# The battle of Neighborhoods: Toronto vs New York

## 1. Introduction/Business Problem
In this project, I will do the comparison between Toronto and New York.
Although there exist many use cases related to data science, I will limit the case in this project only for business. The Foursquare API facilitates us to give a lot of information in one area. We can use this information for business projects.

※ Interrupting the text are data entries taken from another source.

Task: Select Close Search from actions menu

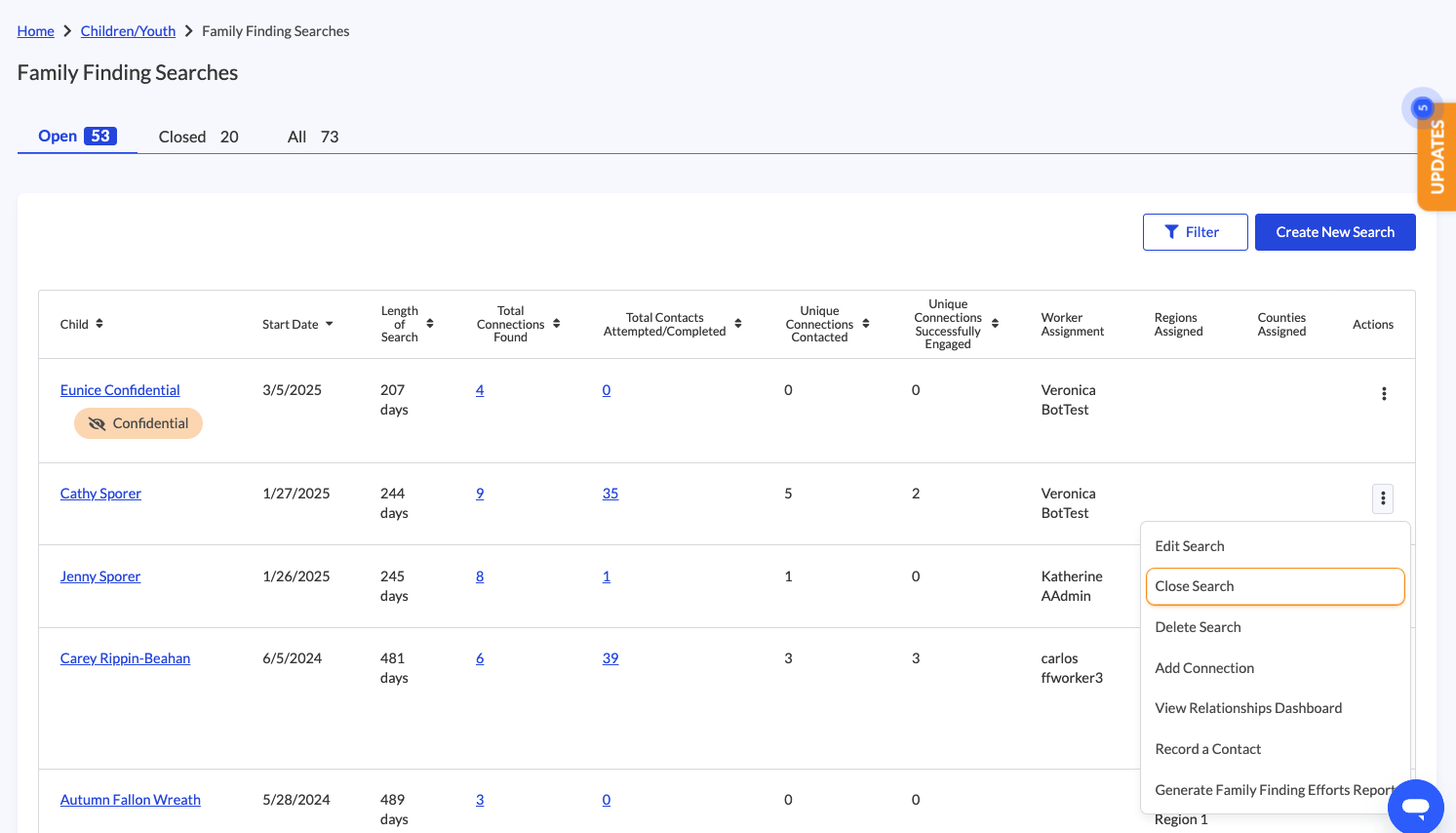Action: coord(1275,586)
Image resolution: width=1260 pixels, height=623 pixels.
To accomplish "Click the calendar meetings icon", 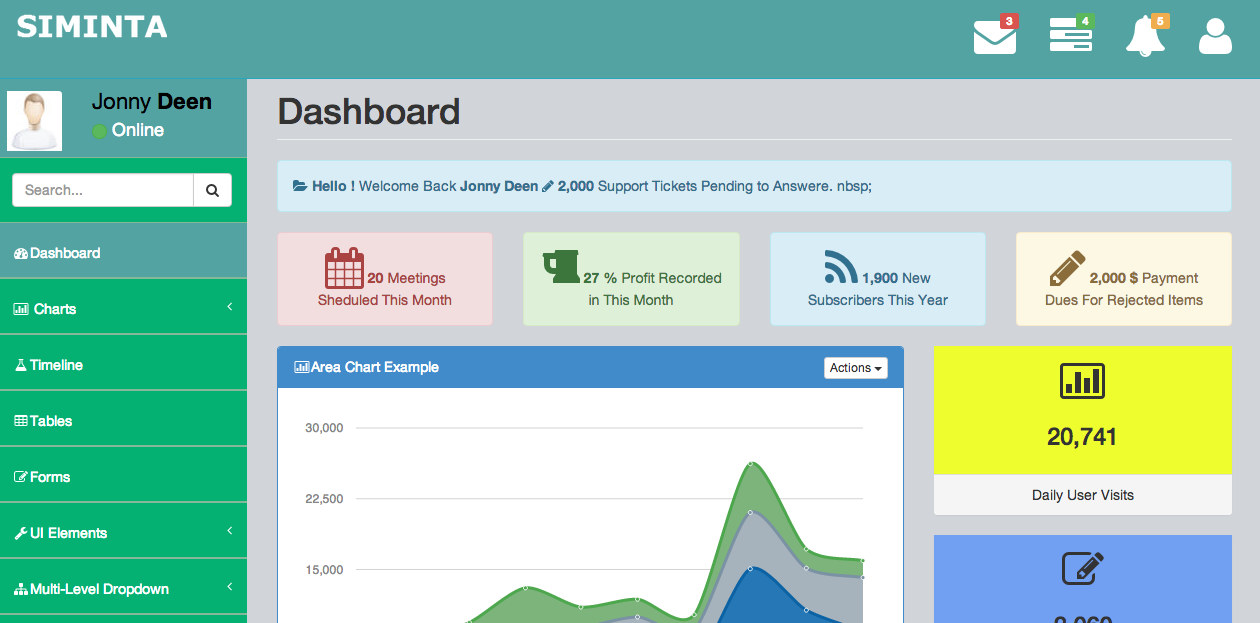I will 344,268.
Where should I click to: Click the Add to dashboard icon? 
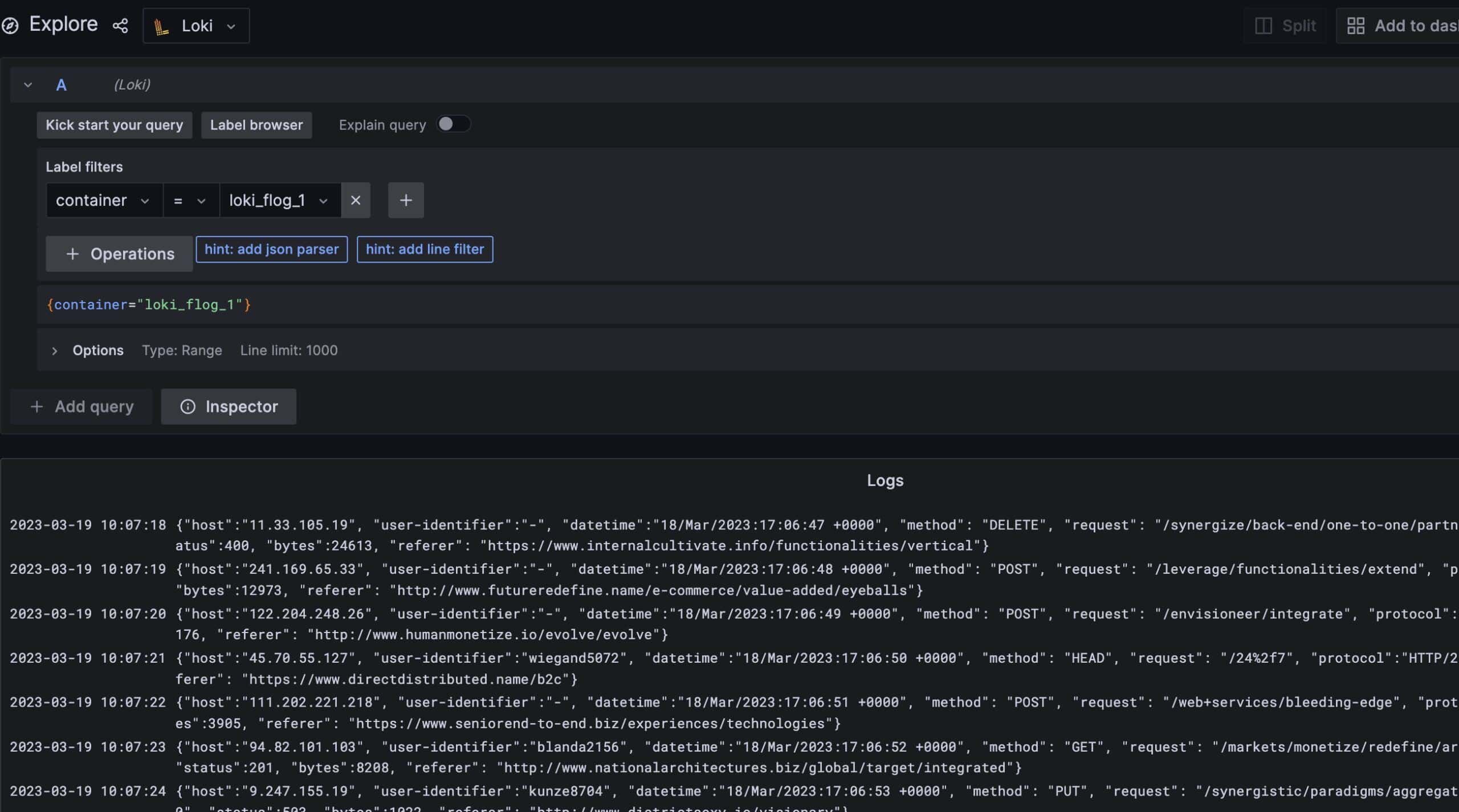point(1356,25)
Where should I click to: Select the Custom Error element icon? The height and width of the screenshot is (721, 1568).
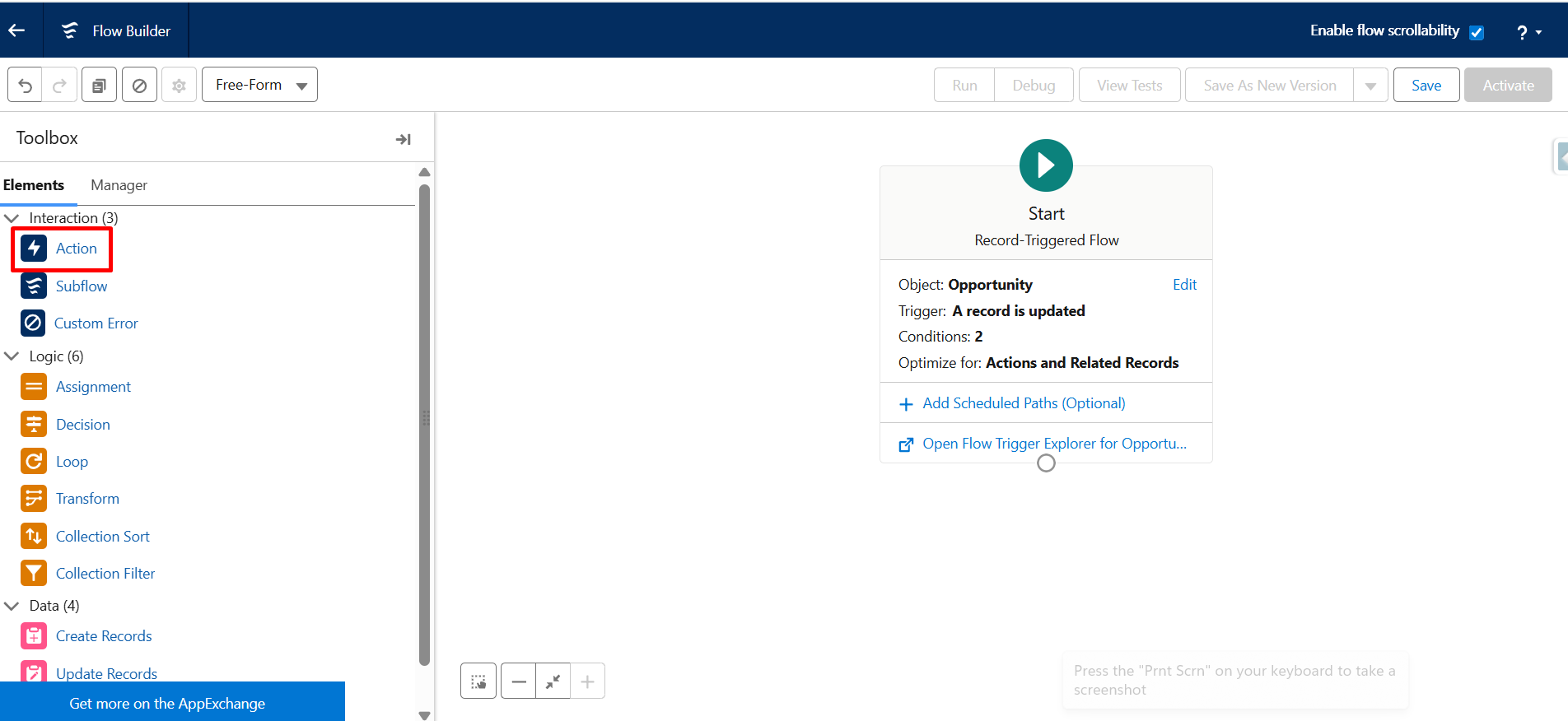click(33, 323)
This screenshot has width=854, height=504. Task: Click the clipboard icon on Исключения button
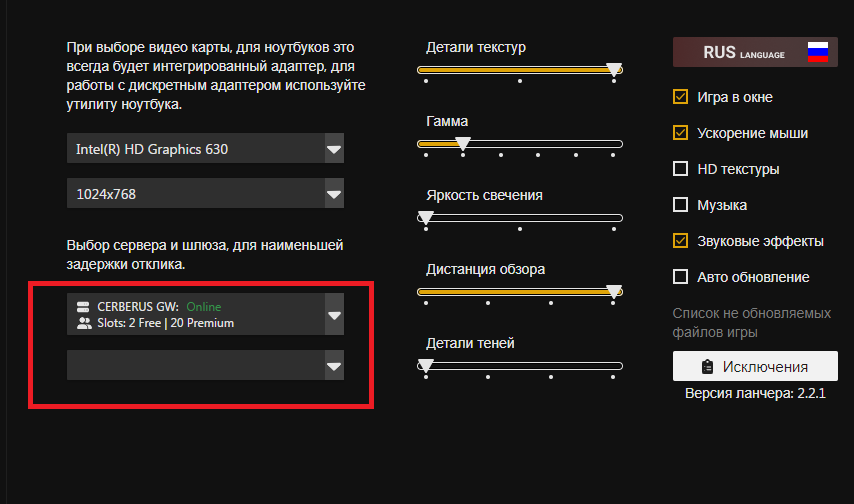(708, 366)
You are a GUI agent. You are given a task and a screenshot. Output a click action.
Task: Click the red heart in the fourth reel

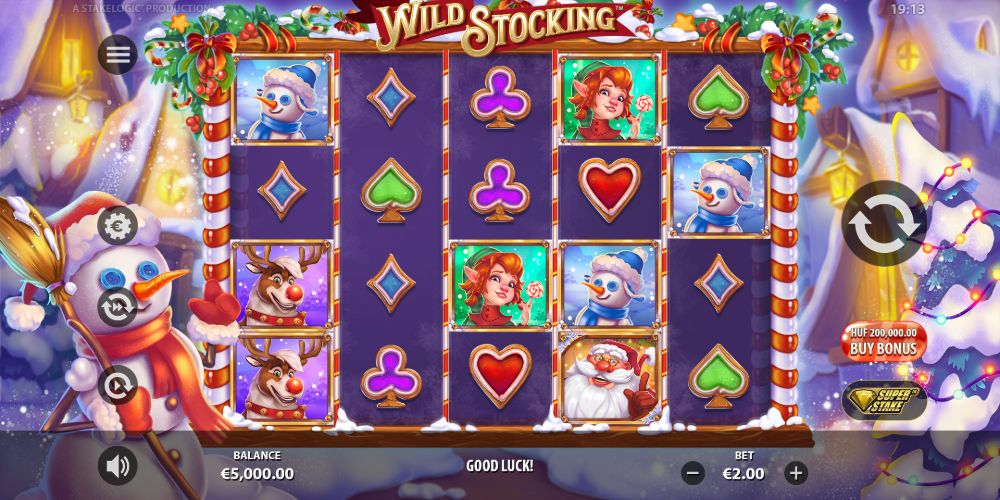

First of all, we will define the audience. In this project, we will help people who wants to open a shop/cafe.
We can use the data to confirm if the decision is correct. There are some questions that can help me to do the analysis. These questions are as follows:
1. Will a cafe be popular in both cities? Or is it better to open it in Toronto? Or New York?
2. In which neighborhood do we need to open the cafe?
3. Will it work to open a second cafe if a neighborhood already has one?
4. Or maybe it is better to open another type of shop?
5. Are the cafes located near another venues?

## 2. Data
To help doing the analysis, we will need to obtain some data.
From the previous notebooks and projects, we can have the neighborhood data in Toronto and New York.
Using the foursquare API, we can extract the favorite venues in each neighborhood for a certain radius.
We can check whether a neighborhood has already a cafe in it.
We can check if a cafe works well, or maybe a restaurant works better.
For this, I think we need to do a comparison of how many cafes available in both cities.
And the distribution of venues in a neighborhood.

In [1]:
# import libraries
import pandas as pd
import numpy as np
from bs4 import BeautifulSoup
import requests

import json

from geopy.geocoders import Nominatim
from pandas.io.json import json_normalize

import matplotlib.pyplot as plt
import matplotlib.cm as cm
import matplotlib.colors as colors
%matplotlib inline

# import k-means
from sklearn.cluster import KMeans

import folium

print('All library is imported!')

All library is imported!


In [2]:
# Scrapping Toronto neighborhoods from website and save to dataframe
html_source = requests.get('https://en.wikipedia.org/wiki/List_of_postal_codes_of_Canada:_M').text
soup = BeautifulSoup(html_source, 'lxml')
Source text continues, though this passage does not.